The terms “sensory perception of smell”, “detection of chemical stimulus” and “Olfactory transduction” are involved in sensory perception and were enriched among the CNV gains in dog and wolf and all of them were over-represented among the CNV gains in wolf (P<0.01). Both wolf and dog develop olfaction, audition and vision by 2 weeks, 4 weeks and 6 weeks of age on average, respectively [35]. Wolf pups start to investigate their environment at 2 weeks of age while they are blind and deaf, and must depend mainly on sense of smell, while dog pups start to investigate their environment at 4 weeks of age [35]. In a previous study, the fraction of olfactory receptor pseudogenes in dog and wolf was 17.78 and 12.08%, respectively, however, difference between these values in dog and wolf was not significant [67]. In another study, no difference in the olfactory capacity of the dog breeds that have been choosed for their smelling ability and the hand- breaded grey wolves was reported [43]. However, our results emphasize the importance of olfaction during dog domestication.

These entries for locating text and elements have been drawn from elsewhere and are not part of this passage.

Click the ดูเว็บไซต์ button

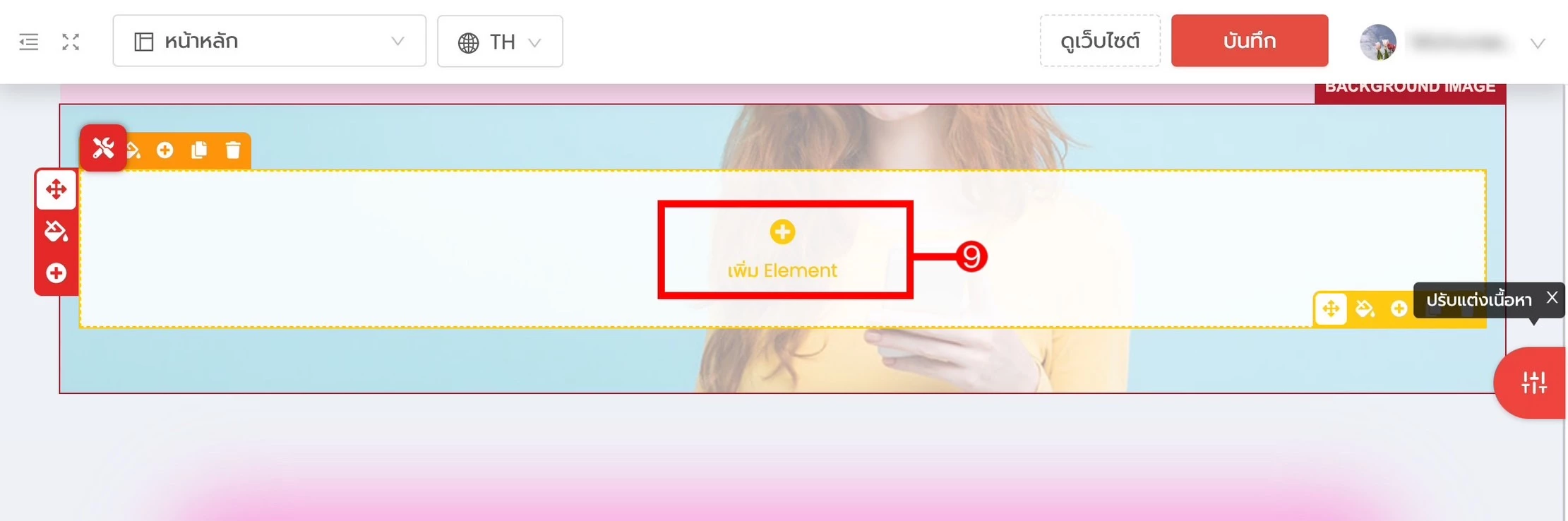coord(1100,41)
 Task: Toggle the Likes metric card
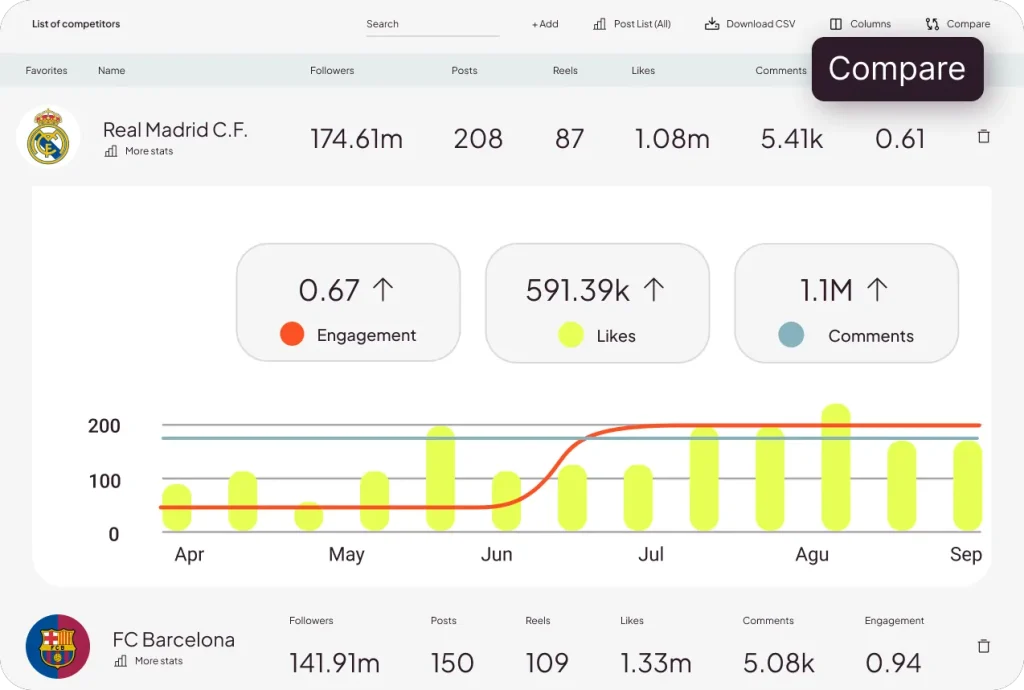pos(597,302)
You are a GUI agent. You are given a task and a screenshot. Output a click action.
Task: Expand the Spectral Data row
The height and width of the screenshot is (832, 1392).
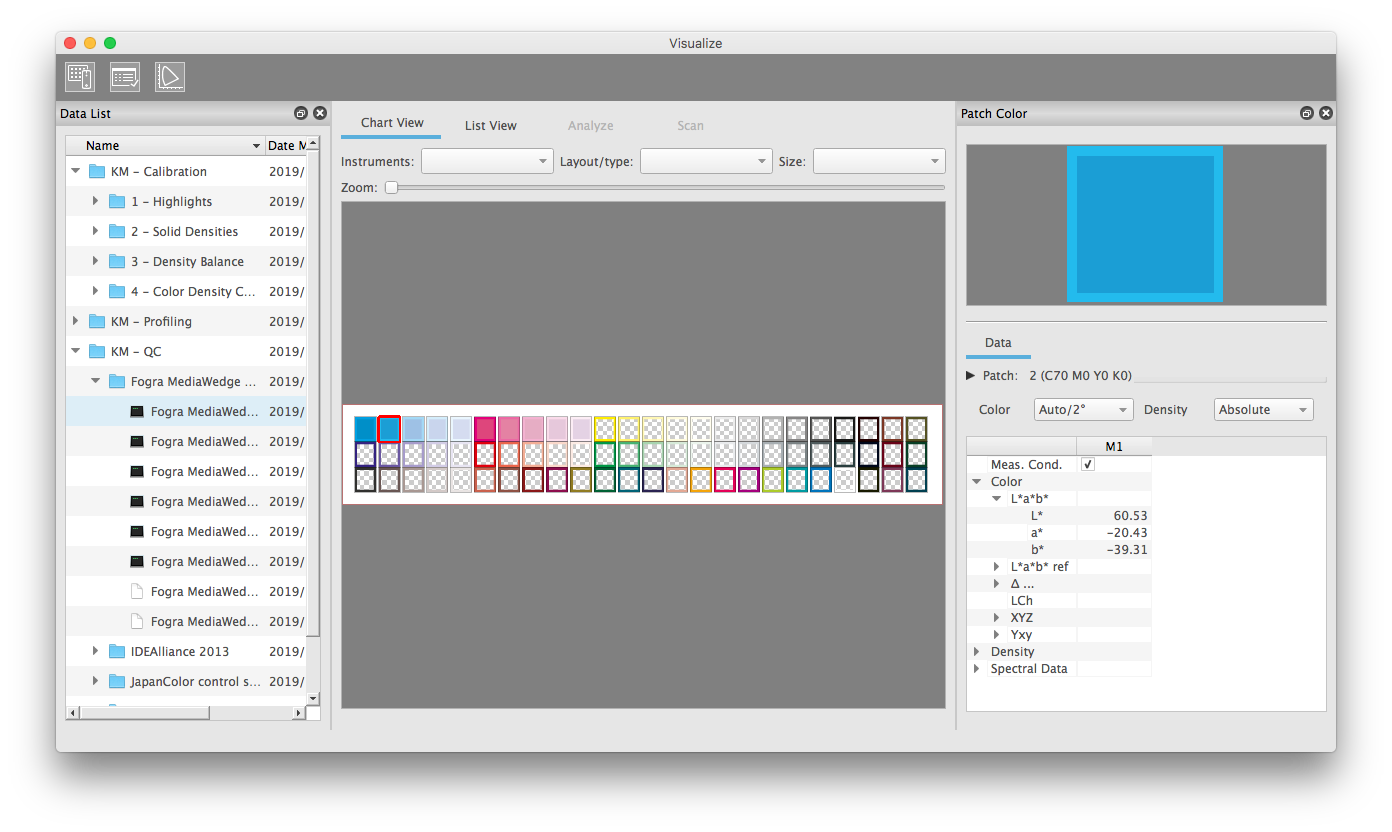point(977,669)
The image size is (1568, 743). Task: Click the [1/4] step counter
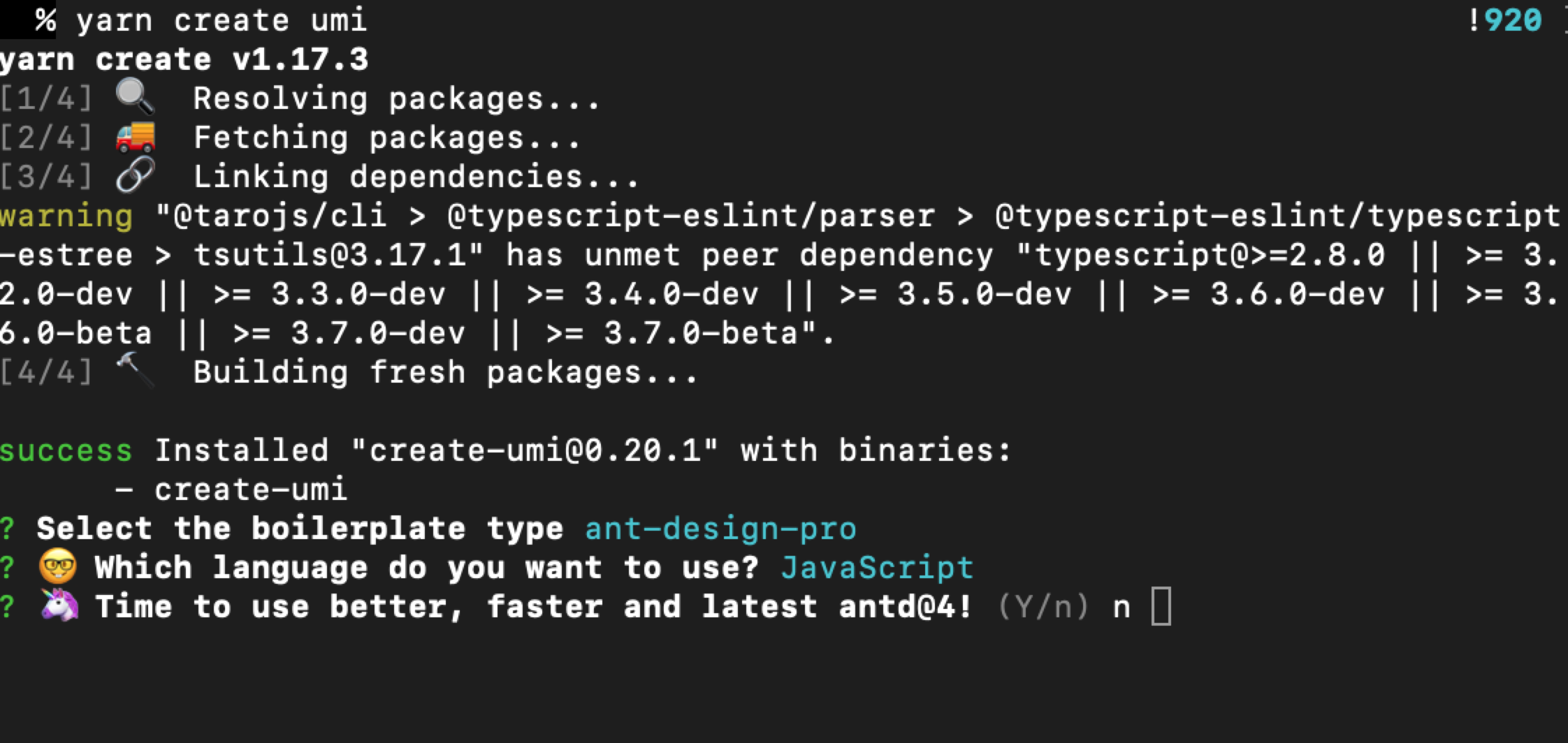coord(46,98)
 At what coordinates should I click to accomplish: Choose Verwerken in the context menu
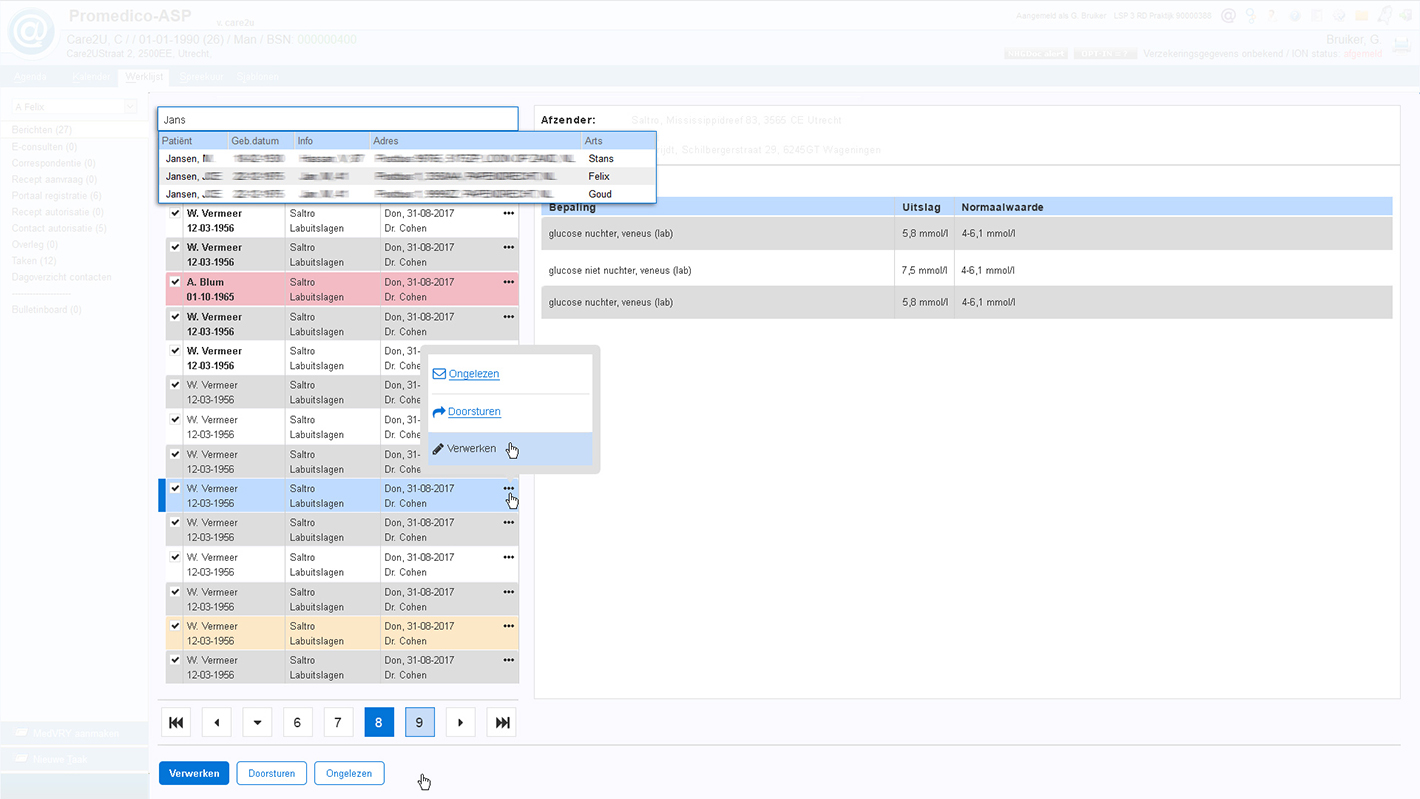click(472, 449)
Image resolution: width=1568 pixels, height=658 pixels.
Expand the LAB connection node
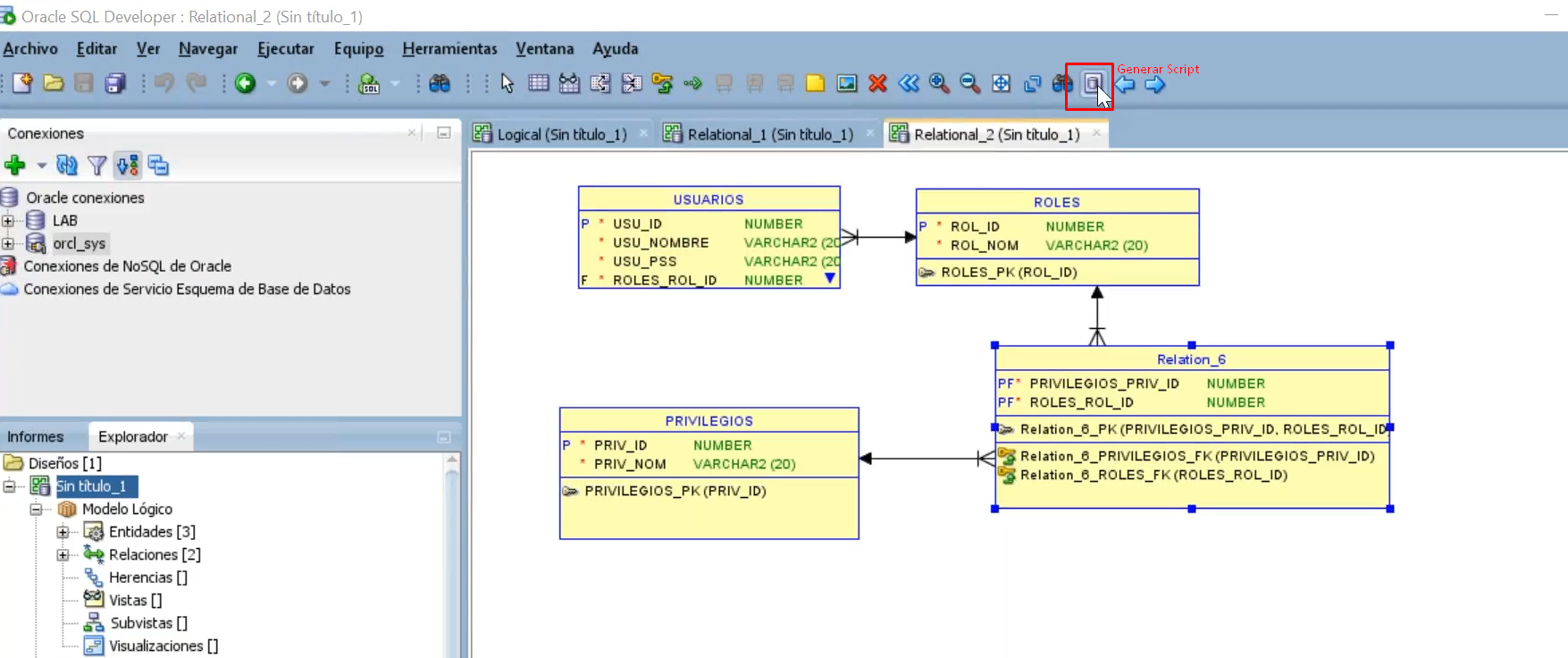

Many of GO terms belonged to CNV gains in this research are similar to those that were presented using aCGH method in dog [11]. Gene ontology go enrichment analysis showed that gene families involved in sense of smell and immune system commonly rapid growing for their importance in the organism answering to fast changes in the environment and fitness, also they have been frequently identified in CNV regions of multiple mammalian genomes [2, 62, 69]. Go terms related to heat function such as “cardiac conduction” and “regulation of heart contraction” were only enriched in the CNV gains in Saluki dog. These results can be expected because Saluki is a hunting dog breed which is considered as the long marathon runner of the canine world and its incredible endurance enables the dog to run for many miles. It has been presented that endurance exercise training makes a number of of cardiac adaptations to marathon running [51].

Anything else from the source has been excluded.